-- Instructions to follow --
In full and without deviation, write out the entries that follow.

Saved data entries

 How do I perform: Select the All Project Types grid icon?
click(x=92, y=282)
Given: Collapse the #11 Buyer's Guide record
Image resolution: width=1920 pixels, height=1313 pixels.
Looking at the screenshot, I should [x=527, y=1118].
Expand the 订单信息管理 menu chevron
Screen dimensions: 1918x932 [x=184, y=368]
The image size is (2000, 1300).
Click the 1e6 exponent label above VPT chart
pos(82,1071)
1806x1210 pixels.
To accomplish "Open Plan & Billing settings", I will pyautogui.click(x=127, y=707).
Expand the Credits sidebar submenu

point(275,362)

-- Output --
 How do I perform: Select the All Project Types grid icon?
click(x=92, y=282)
Given: Collapse the #11 Buyer's Guide record
Image resolution: width=1920 pixels, height=1313 pixels.
Looking at the screenshot, I should [x=527, y=1118].
Expand the 订单信息管理 menu chevron
Screen dimensions: 1918x932 [x=184, y=368]
The image size is (2000, 1300).
Click the 1e6 exponent label above VPT chart
pos(82,1071)
1806x1210 pixels.
To accomplish "Open Plan & Billing settings", I will pyautogui.click(x=127, y=707).
Expand the Credits sidebar submenu

point(275,362)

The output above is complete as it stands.